Your answer should be one number: how many lines of the data include the string "computer"?
*** Opening of Provided material ***
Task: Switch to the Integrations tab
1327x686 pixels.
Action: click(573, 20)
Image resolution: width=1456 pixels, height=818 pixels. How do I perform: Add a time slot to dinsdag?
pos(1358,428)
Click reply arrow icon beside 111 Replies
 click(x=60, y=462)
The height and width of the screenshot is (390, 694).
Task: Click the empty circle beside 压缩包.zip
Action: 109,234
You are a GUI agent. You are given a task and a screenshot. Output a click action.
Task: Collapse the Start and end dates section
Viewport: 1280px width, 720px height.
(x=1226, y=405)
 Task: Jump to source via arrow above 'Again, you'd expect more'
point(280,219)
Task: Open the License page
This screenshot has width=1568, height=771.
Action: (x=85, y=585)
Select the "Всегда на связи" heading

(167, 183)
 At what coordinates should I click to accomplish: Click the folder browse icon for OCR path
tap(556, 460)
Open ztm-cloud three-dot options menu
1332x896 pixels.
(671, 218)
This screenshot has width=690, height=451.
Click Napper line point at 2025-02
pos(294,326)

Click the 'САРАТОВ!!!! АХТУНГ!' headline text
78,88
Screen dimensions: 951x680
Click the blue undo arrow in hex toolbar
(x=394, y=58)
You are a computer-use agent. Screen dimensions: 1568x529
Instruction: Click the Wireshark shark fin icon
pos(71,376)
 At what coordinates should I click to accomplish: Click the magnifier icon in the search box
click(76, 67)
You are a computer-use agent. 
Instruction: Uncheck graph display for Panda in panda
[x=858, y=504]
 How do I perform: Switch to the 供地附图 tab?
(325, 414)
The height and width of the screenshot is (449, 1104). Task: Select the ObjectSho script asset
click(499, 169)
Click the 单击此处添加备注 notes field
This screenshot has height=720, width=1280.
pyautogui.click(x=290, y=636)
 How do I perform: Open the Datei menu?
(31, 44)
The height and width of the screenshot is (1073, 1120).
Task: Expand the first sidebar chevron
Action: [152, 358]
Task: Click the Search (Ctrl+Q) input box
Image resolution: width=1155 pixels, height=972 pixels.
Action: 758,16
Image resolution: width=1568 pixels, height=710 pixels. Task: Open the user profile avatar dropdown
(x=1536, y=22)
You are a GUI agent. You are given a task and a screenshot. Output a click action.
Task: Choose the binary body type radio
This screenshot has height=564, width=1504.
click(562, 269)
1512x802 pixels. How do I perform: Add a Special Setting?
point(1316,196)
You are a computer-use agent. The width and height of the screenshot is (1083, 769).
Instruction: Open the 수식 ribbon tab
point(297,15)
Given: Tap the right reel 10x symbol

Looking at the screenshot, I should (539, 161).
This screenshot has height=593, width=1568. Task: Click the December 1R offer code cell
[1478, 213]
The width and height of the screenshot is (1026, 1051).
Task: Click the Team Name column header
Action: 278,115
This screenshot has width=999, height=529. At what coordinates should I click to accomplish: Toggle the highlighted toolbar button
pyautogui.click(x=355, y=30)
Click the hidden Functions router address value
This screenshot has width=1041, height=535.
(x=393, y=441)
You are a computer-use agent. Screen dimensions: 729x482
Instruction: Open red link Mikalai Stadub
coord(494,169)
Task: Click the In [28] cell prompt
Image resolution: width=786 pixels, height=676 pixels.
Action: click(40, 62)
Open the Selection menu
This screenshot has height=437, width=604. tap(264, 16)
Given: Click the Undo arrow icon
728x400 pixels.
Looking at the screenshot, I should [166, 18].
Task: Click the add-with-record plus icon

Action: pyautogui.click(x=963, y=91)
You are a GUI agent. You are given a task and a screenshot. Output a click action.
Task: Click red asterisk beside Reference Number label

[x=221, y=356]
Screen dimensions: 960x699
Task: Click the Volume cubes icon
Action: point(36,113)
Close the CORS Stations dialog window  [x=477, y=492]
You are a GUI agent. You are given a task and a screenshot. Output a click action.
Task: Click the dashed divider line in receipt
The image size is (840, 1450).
*** Close of Provided material ***
**Final answer:** 4